▶ **Your objective**
Word for word, write out all the entries below, omitting every picture.

▶ **Data items**
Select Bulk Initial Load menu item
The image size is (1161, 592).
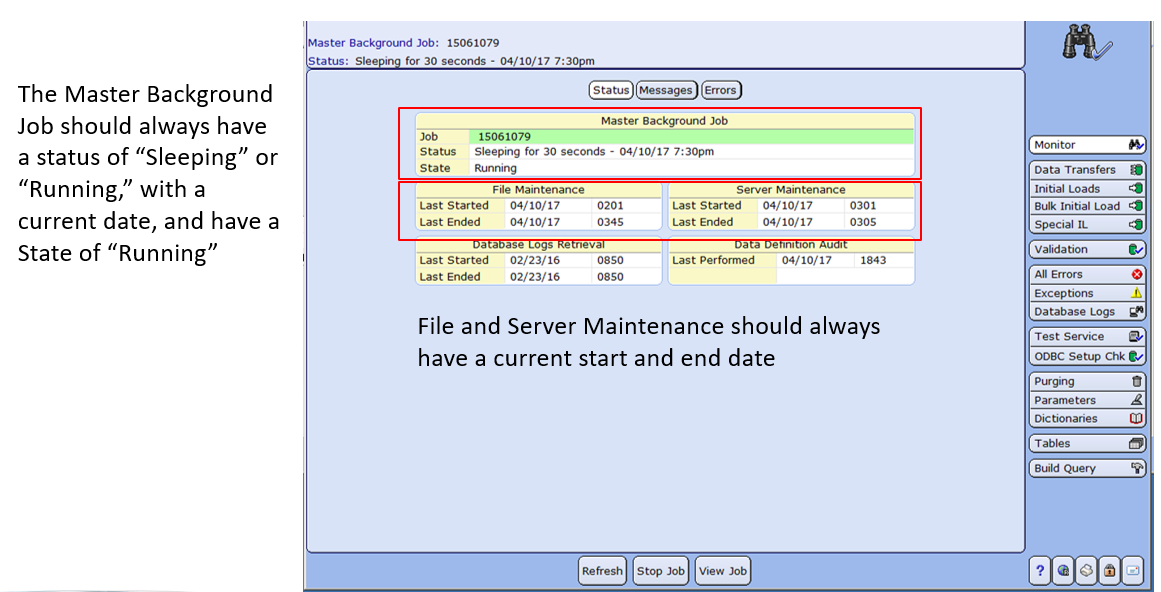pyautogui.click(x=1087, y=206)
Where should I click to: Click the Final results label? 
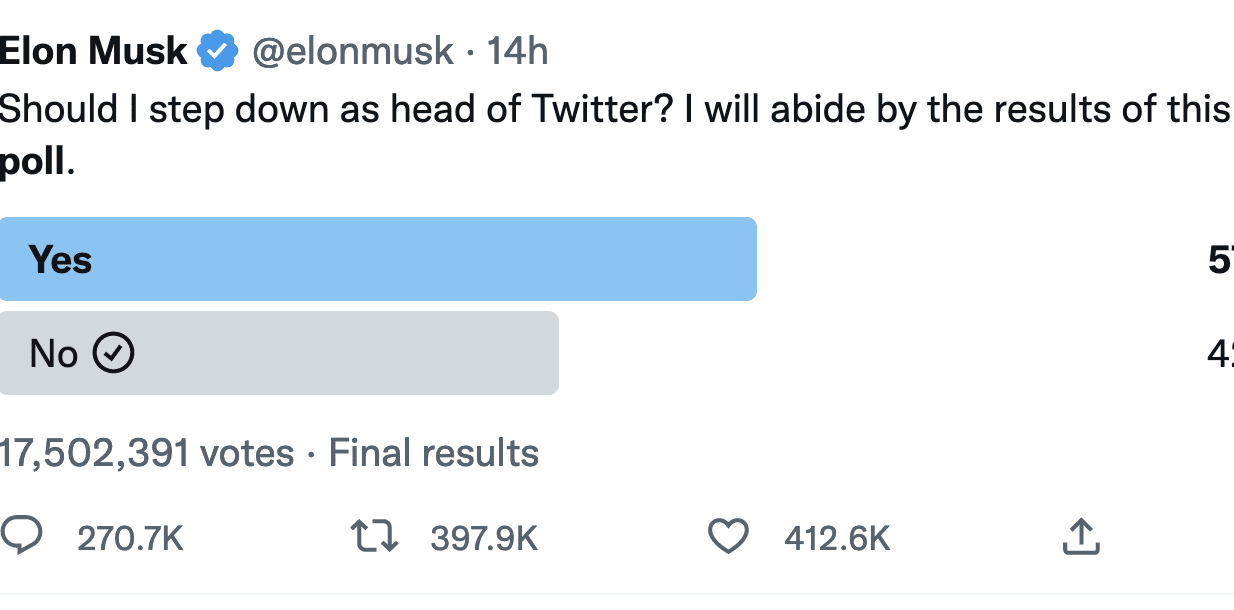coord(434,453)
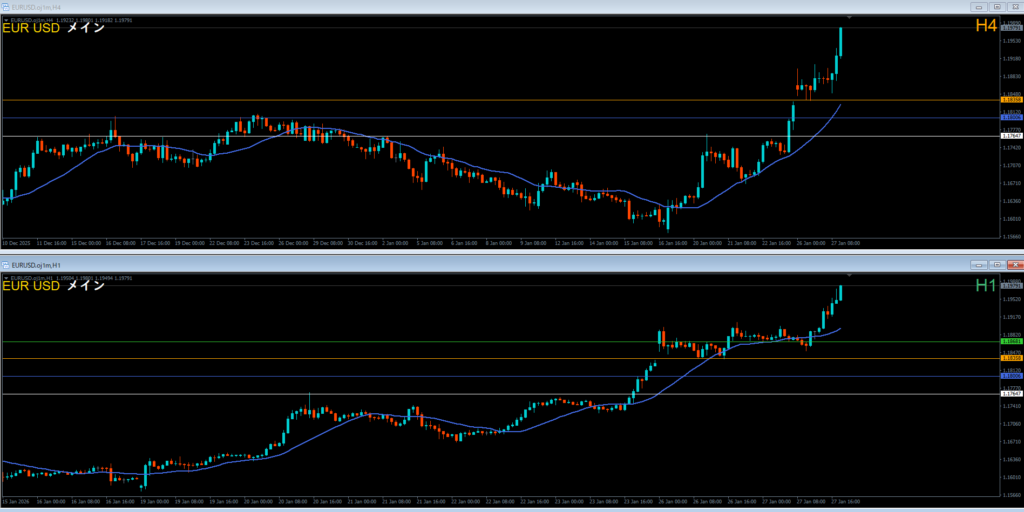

▶ **Answer to this task**
Select Bulk Initial Load menu item
The image size is (1161, 592).
pyautogui.click(x=1087, y=206)
Where should I click to: Click the Final results label? 
coord(434,453)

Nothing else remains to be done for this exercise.